==== GIVEN RECORDS ====

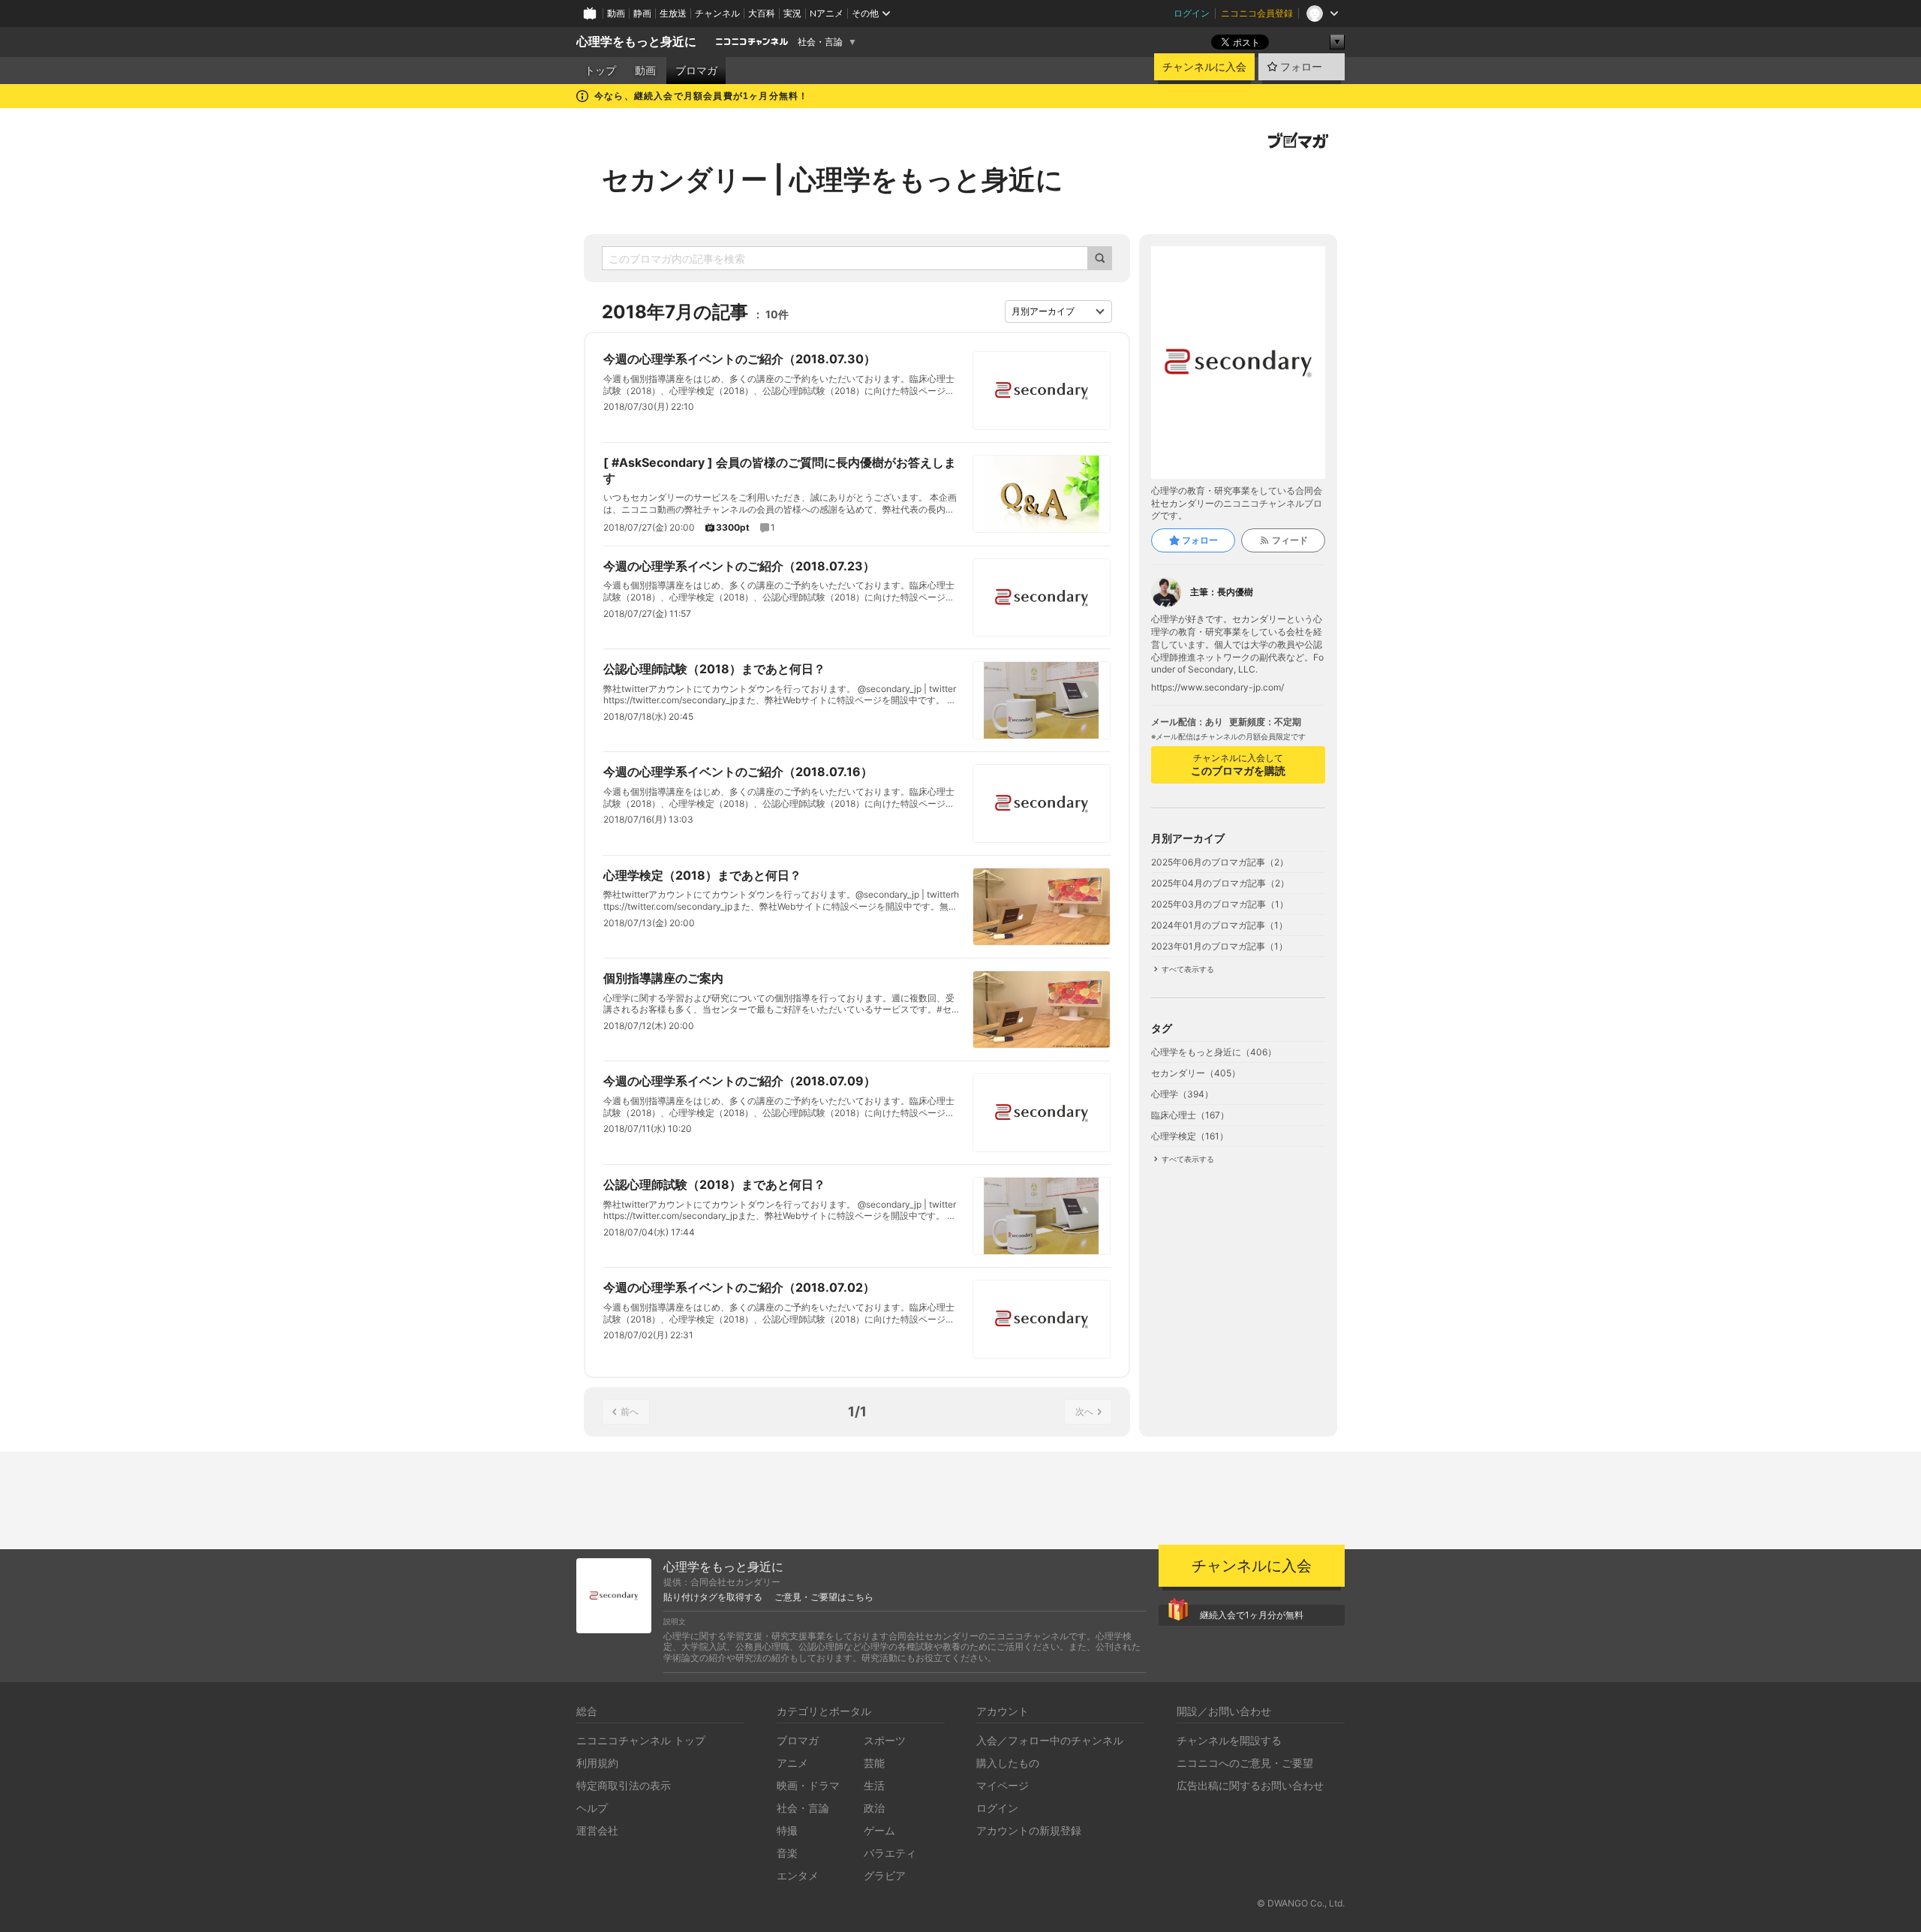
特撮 (787, 1830)
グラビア (885, 1875)
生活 (874, 1785)
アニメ (792, 1762)
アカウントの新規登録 (1028, 1830)
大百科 (761, 13)
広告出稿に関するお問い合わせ (1250, 1785)
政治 (874, 1807)
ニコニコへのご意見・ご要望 (1245, 1762)
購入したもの (1007, 1762)
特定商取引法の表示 (623, 1785)
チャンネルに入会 (1204, 67)
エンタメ (798, 1875)
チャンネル (717, 13)
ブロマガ (696, 71)
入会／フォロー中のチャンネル (1049, 1740)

====

WHAT TO PRODUCE: Up to and including the last line of the material, reproduce every line exactly, beginning with the one that contains "生活 (874, 1785)" and adding nothing else.

EXERCISE ANSWER:
生活 (874, 1785)
アニメ (792, 1762)
アカウントの新規登録 (1028, 1830)
大百科 (761, 13)
広告出稿に関するお問い合わせ (1250, 1785)
政治 (874, 1807)
ニコニコへのご意見・ご要望 (1245, 1762)
購入したもの (1007, 1762)
特定商取引法の表示 (623, 1785)
チャンネルに入会 (1204, 67)
エンタメ (798, 1875)
チャンネル (717, 13)
ブロマガ (696, 71)
入会／フォロー中のチャンネル (1049, 1740)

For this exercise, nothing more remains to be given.